Telafi çalışması nedir ve nasıl uygulanır ?

İş Kanunu’nda “Zorunlu nedenlerle işin durması, ulusal bayram ve genel tatillerden önce veya sonra iş yerinin tatil edilmesi veya benzer nedenlerle iş yerinde normal çalışma sürelerinin önemli ölçüde altında çalışılması veya tamamen tatil edilmesi ya da işçinin talebi ile kendisine izin verilmesi hallerinde, işveren iki ay içinde çalışılmayan süreler için telafi çalışması yaptırabilir.
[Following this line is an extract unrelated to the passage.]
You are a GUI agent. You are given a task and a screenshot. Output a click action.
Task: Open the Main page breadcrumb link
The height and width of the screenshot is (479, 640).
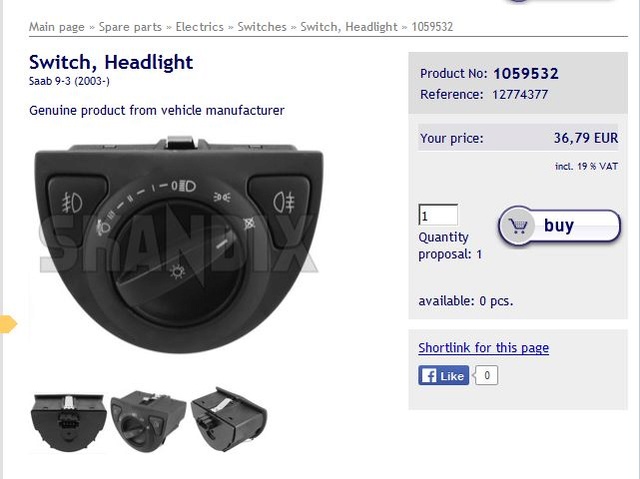tap(57, 27)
Bu çalışmalar fazla çalışma veya fazla sürelerle çalışma sayılmaz.”

Telafi çalışması yaptırılabilmesine olanak tanıyan hallerden ilki, zorunlu nedenlerle işin durmasıdır. İşverenin telafi çalışması yaptırabilmesi için zorunlu nedenle iş yerinde işin asgari bir süre (örneğin İK 24/IH veya 25/III’de olduğu gibi en az bir hafta) durmuş olması şart değildir. İş yerinde iş, zorunlu nedenle bir gün durmuş olsa bile bu koşul gerçekleşmiş sayılır.
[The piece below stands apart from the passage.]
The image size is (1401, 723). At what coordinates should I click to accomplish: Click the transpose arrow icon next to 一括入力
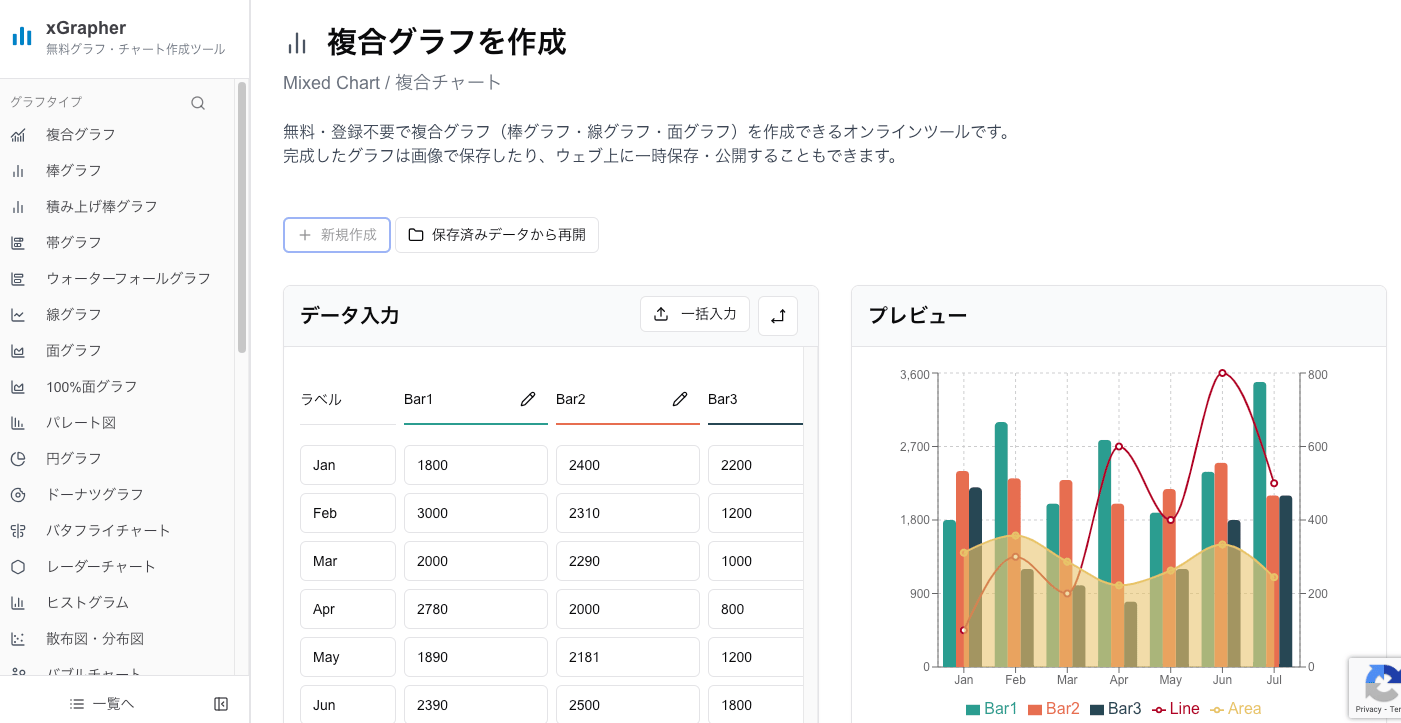click(x=778, y=315)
Tarafların yazılı anlaşması ile haftalık normal çalışma süresi, iş yerinde haftanın çalışılan günlerine günde on bir saati aşmamak koşuluyla farklı şekilde dağıtılabilir. Bu halde, yoğunlaştırılmış iş haftası veya haftalarından sonraki dönemde işçinin daha az sürelerle çalıştırılması suretiyle, toplam çalışma süresi, çalışması gereken toplam normal süreyi geçmeyecek şekilde denkleştirilir.

Denkleştirme iki aylık süre içinde tamamlanacak, (Bu süre Cumhur Başkanlığı kararı gereğince dört aya çıkarılmıştır. Bu süre toplu iş sözleşmeleri ile dört aya kadar arttırılabilecektir. (Ek cümle: RG-25/8/2017-30165) Turizm sektöründe dört aylık süre içinde işçinin haftalık ortalama çalışma süresi, normal haftalık çalışma süresini aşamaz; denkleştirme süresi toplu iş sözleşmeleri ile altı aya kadar arttırılabilir.

Uzaktan çalışma:

İçinde bulunduğumuz süreç içerisinde en etkili ve korunma sağlayacak çalışma modellerinden bir tanesi de uzaktan çalışma modeli . 4857 sayılı İş Kanunu’nun 14. maddesinde uzaktan çalışma ile ilgili düzenlemeler yapılmış olup, buna göre uzaktan çalışma tanımı şu şekilde verilmiştir: İşçinin, işveren tarafından oluşturulan iş organizasyonu kapsamında iş görme edimini evinde ya da teknolojik iletişim araçları ile iş yeri dışında yerine getirmesi esasına dayalı çalışma şeklidir.